[Begin Text segment]

I never knew the power “fear” had over me until I had an event that I could not control in my life. This health event put this overwhelming cloud of fear in my path and it took control of my every thought. I woke up with fear, I fell asleep with fear, and it started to consume me. I asked God to control my fears, but since I had never had such an over whelming powerful feeling before, I wondered if the power of fear was stronger than the power of God’s peace.
Yes, I knew God’s peace, but I was challenged with this fear that was so strong, it seemed to be bigger than my faith. I struggled with this battle, and I knew I had to get control and I knew I had to fast. Other things in my life did not matter as they seemed to be so small to me and I was in pain. The pain was not as much physical as it was mental. How was I going to get on the other side of this struggle and I felt so alone. I felt like I could not talk to anyone as I knew they would tell me to trust God….. and I did, so why could I not trust.

[End Text segment]

Brief 1:
Answer the following about the passage on fear, one line each:
(a) What did the writer ask God to do?
(b) Was the writer's pain more physical or more mental?
(c) What did the writer expect others to say if the writer talked to them?
Brief 2:
Summarize the passage on fear in two sentences.

[Begin Collected material]

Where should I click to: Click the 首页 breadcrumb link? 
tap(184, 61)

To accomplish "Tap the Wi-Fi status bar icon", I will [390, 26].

[End Collected material]

Exercise response 1:
(a) To control the writer's fears.
(b) More mental than physical.
(c) To trust God.

Exercise response 2:
A health event beyond the writer's control brought an overwhelming fear that consumed every thought, and although the writer asked God to control it, the writer wondered whether fear was stronger than God's peace. Feeling alone and in pain that was more mental than physical, the writer knew control had to come fast but felt unable to talk to anyone, expecting only to be told to trust God.